Men onderscheidt 3 grote groepen:
- Dosisaerosols (‘puffers’): zij verstuiven het geneesmiddel automatisch, bv. door middel van een drijfgas.
- Poederinhalators: het geneesmiddel in poedervorm komt in de luchtwegen door de kracht van het inademen.
- Vernevelaars: het geneesmiddel bevindt zich in een oplossing die wordt verneveld door ultrasoongeluid of perslucht en vervolgens ingeademd via een mondmasker.
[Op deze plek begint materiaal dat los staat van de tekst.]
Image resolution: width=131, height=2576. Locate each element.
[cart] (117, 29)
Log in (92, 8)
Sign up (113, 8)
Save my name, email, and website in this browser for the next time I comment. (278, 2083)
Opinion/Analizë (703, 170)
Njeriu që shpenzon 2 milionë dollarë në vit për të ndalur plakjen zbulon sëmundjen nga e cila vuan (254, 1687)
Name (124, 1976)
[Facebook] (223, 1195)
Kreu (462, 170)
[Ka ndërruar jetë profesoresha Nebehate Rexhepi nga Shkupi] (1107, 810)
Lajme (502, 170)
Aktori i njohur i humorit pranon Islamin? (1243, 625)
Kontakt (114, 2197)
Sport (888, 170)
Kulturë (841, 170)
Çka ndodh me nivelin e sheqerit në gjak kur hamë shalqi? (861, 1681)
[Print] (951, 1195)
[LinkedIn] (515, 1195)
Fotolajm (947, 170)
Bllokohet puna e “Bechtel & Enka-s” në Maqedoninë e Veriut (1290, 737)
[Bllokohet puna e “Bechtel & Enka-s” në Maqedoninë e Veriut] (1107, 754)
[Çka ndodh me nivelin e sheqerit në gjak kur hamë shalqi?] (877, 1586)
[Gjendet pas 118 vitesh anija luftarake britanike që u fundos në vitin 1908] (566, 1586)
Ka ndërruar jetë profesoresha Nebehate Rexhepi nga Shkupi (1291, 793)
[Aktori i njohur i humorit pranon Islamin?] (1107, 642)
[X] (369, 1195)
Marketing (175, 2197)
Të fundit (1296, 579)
Elk van deze soorten heeft zijn specifieke voor- en nadelen. Bij fout gebruik raakt er te weinig van het geneesmiddel tot in de luchtwegen en slaat de behandeling niet aan. Ook is er dan een grotere kans op bijwerkingen, bv. omdat er te veel van het geneesmiddel in de mond en de keel blijft hangen.
Als de voorgeschreven behandeling niet het verhoopte resultaat geeft, is het correcte gebruik van de inhalator het eerste wat men moet nagaan, vooraleer wordt overgestapt op andere geneesmiddelen. Onderzoek toont aan dat de inhalatietechniek bij vele patiënten ondermaats is. Wie niet tevreden is over zijn inhalator of vragen heeft over het gebruik ervan, spreekt daar best zo vlug mogelijk over met zijn arts.